WHAT IS BEING ASKED: The records below are to be copied exactly, with their pictures left out.

INPUT RECORDS:

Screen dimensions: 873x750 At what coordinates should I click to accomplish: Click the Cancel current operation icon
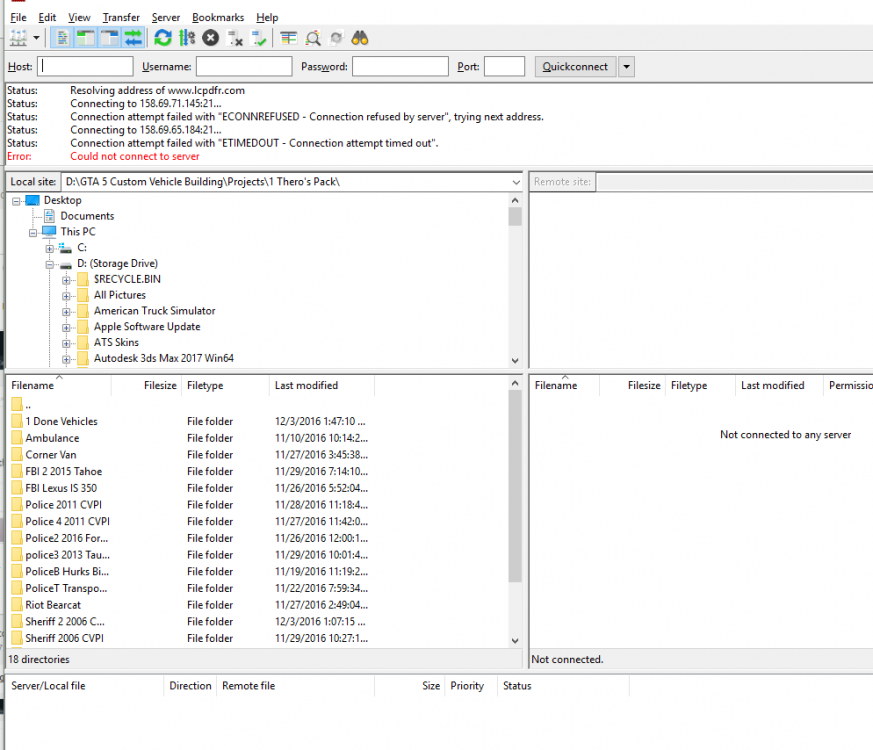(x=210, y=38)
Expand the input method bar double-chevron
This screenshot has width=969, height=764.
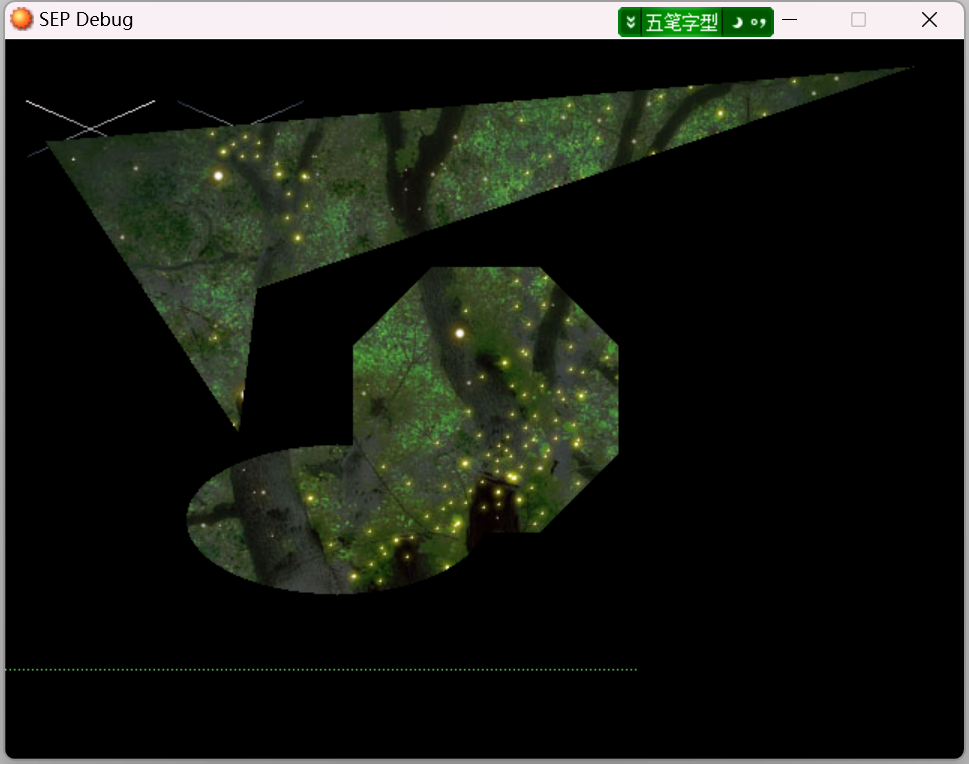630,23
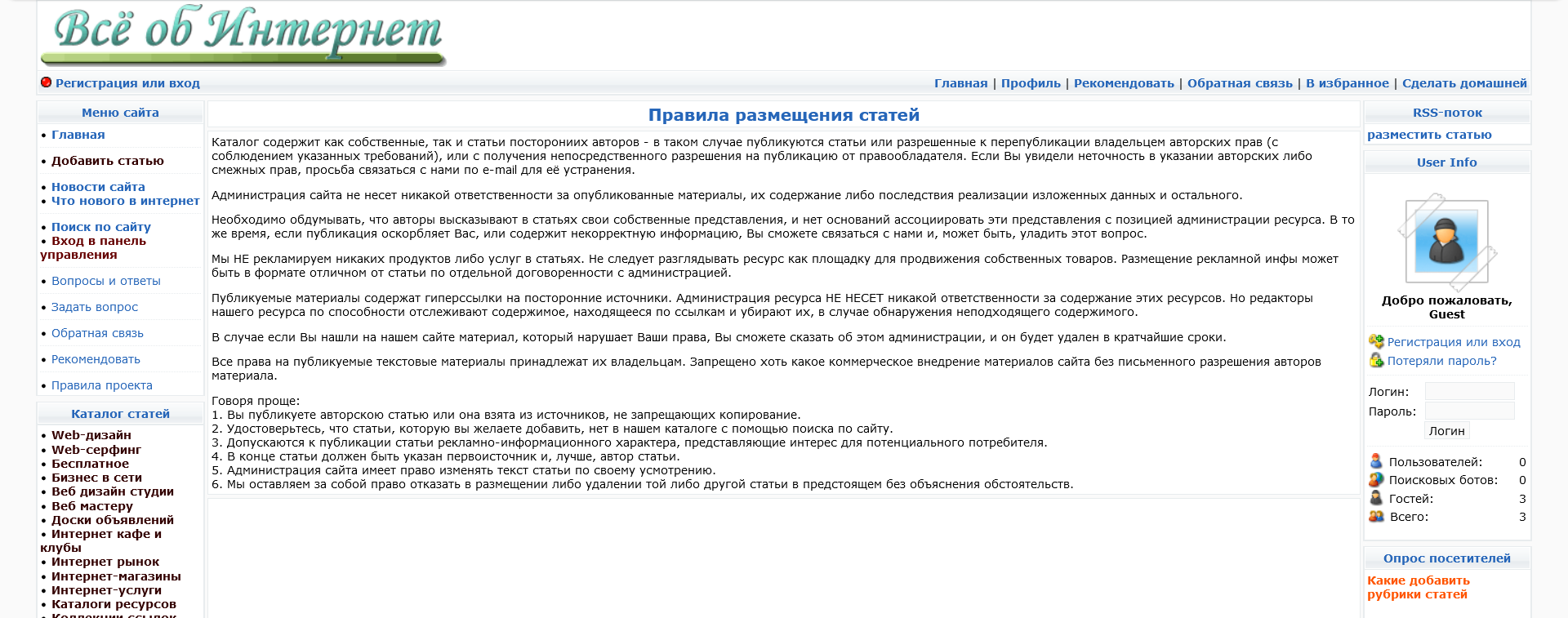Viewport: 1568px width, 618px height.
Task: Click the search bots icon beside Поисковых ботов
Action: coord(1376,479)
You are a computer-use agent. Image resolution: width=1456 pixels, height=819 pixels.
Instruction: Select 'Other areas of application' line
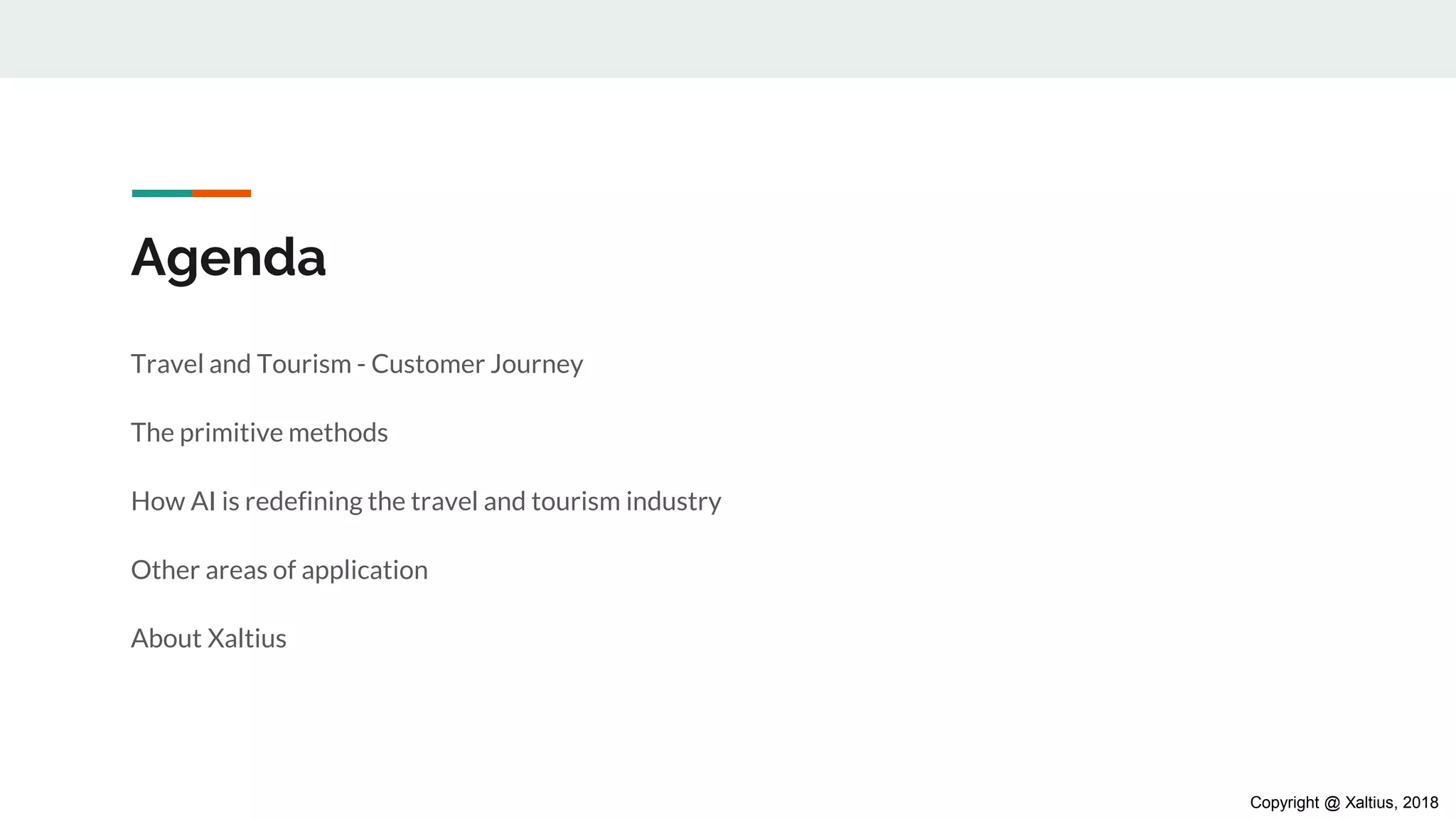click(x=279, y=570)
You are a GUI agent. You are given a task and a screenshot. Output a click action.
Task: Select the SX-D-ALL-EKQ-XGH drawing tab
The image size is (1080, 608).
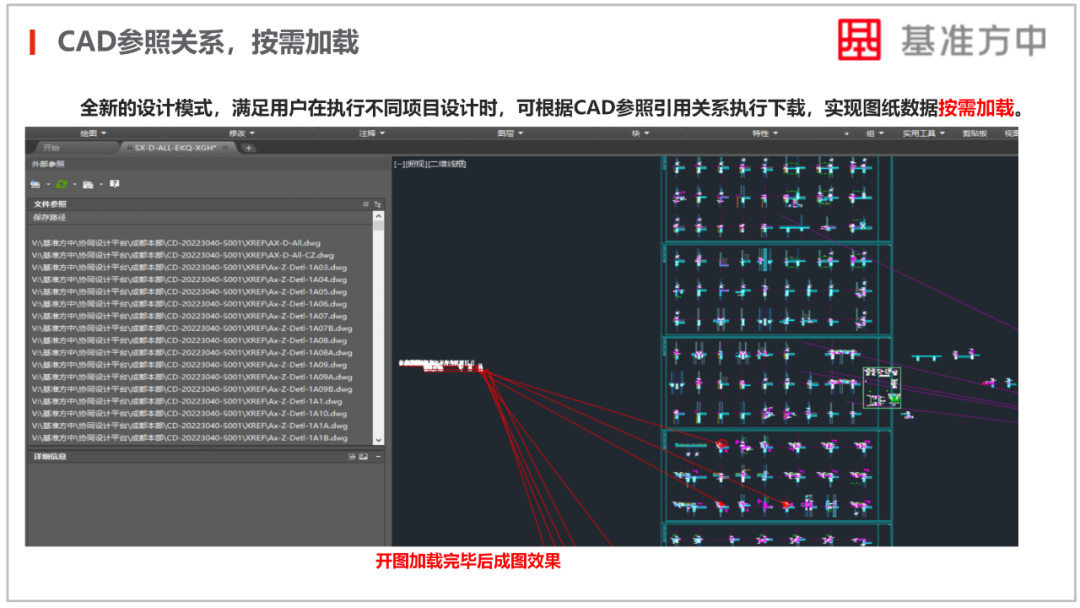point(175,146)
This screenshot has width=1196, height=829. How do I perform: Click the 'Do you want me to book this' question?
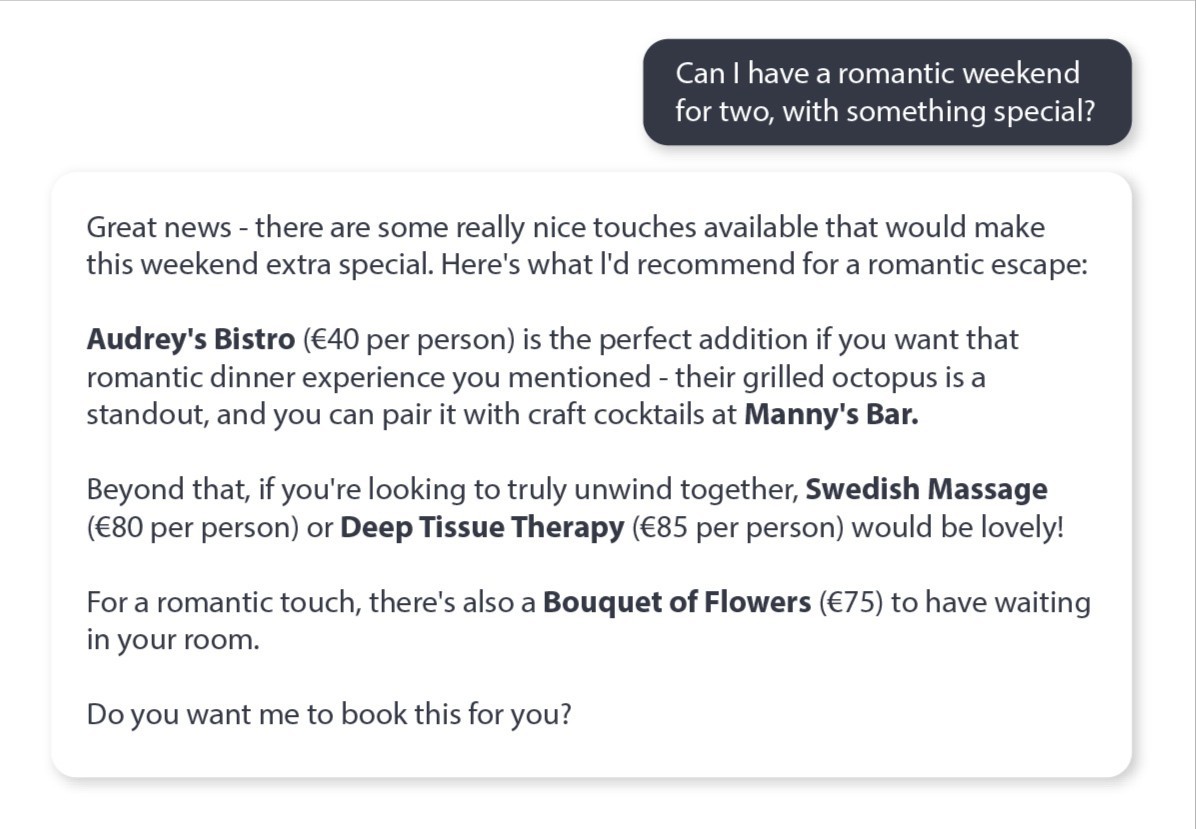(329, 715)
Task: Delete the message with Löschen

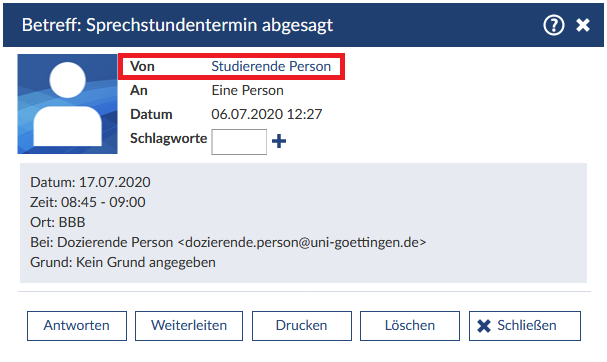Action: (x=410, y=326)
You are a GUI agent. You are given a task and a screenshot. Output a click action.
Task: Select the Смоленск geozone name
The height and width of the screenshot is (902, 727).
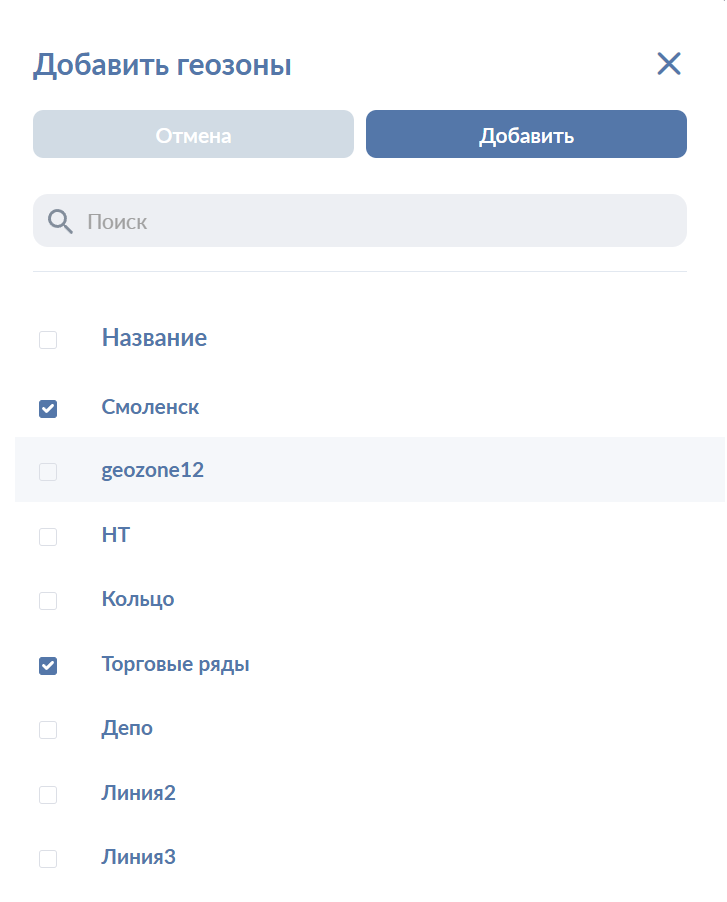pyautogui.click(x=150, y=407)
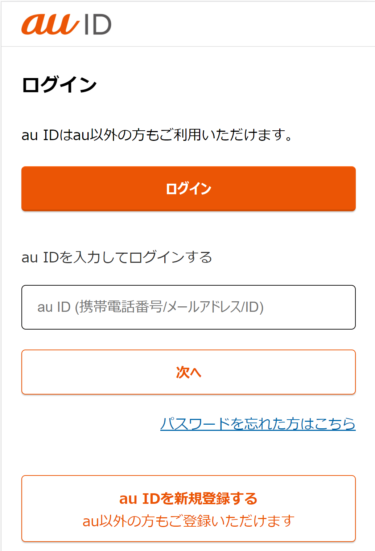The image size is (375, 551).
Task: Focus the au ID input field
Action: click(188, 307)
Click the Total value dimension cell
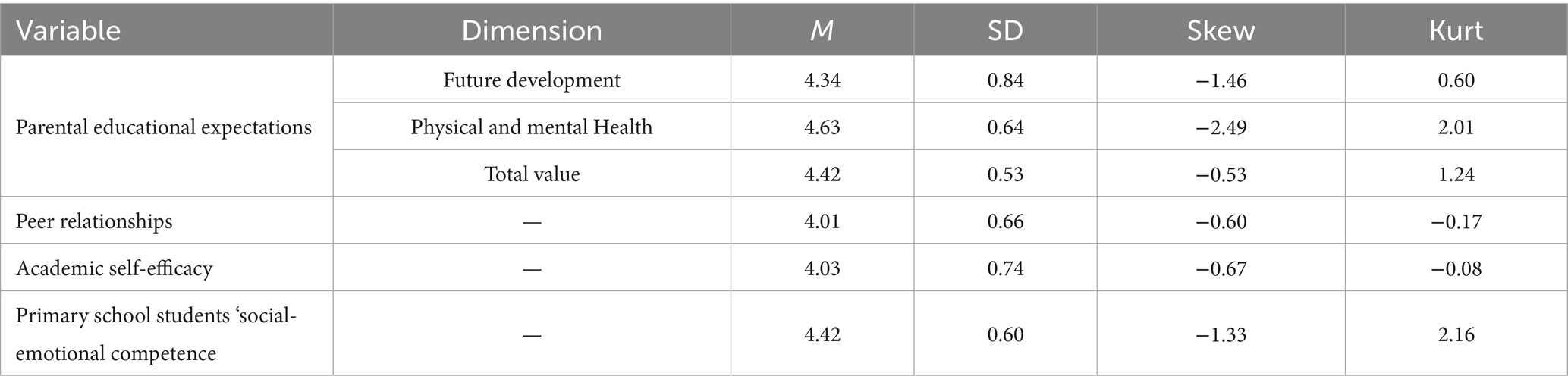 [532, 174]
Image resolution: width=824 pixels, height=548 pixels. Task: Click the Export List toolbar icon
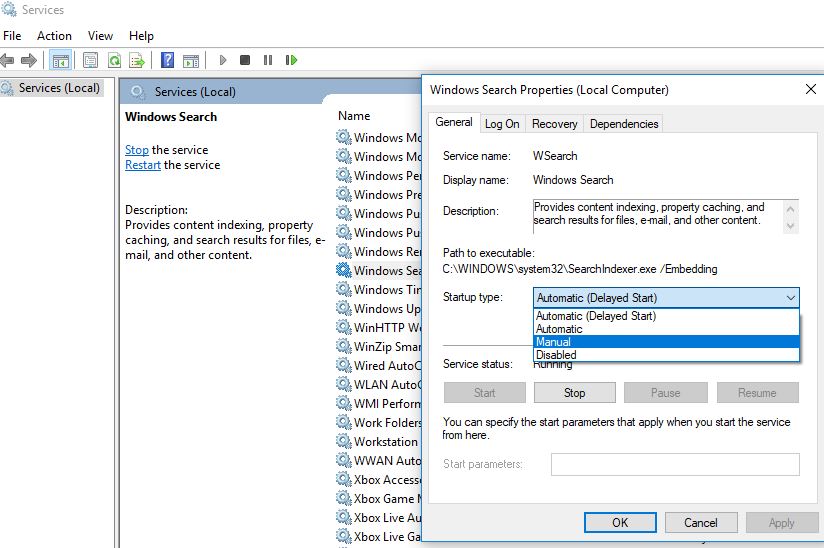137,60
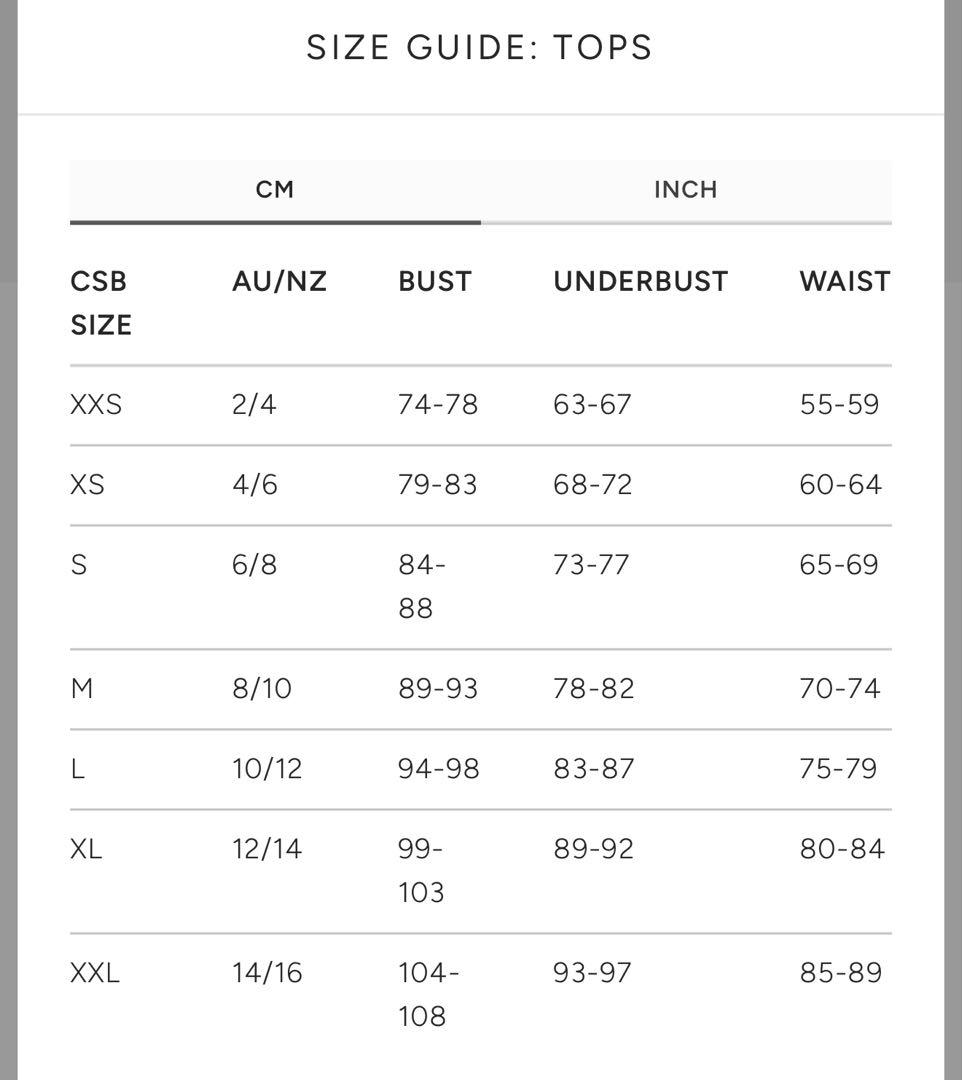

EXERCISE OUTPUT:
Screen dimensions: 873x750 At what coordinates should I click to accomplish: Click the Cancel current operation icon
(x=210, y=38)
Expand the input method bar double-chevron
This screenshot has width=969, height=764.
630,23
Viewport: 1568px width, 618px height.
Task: Click the search bots icon beside Поисковых ботов
Action: coord(1376,479)
You are a computer-use agent. Image resolution: width=1456 pixels, height=819 pixels.
Instruction: Select 'Other areas of application' line
click(x=279, y=570)
You are a GUI agent. You are given a task and a screenshot. Output a click action.
Task: Select the SX-D-ALL-EKQ-XGH drawing tab
The image size is (1080, 608).
point(175,146)
This screenshot has width=1196, height=829. How do I perform: Click the 'Do you want me to book this' question?
(329, 715)
Task: Delete the message with Löschen

Action: (x=410, y=326)
You are a GUI agent. You are given a task and a screenshot. Output a click action.
Task: Select the Смоленск geozone name
The height and width of the screenshot is (902, 727).
pyautogui.click(x=150, y=407)
The image size is (375, 551).
Task: Focus the au ID input field
Action: click(188, 307)
Click the Total value dimension cell
 [532, 174]
Image resolution: width=824 pixels, height=548 pixels. Task: Click the Export List toolbar icon
137,60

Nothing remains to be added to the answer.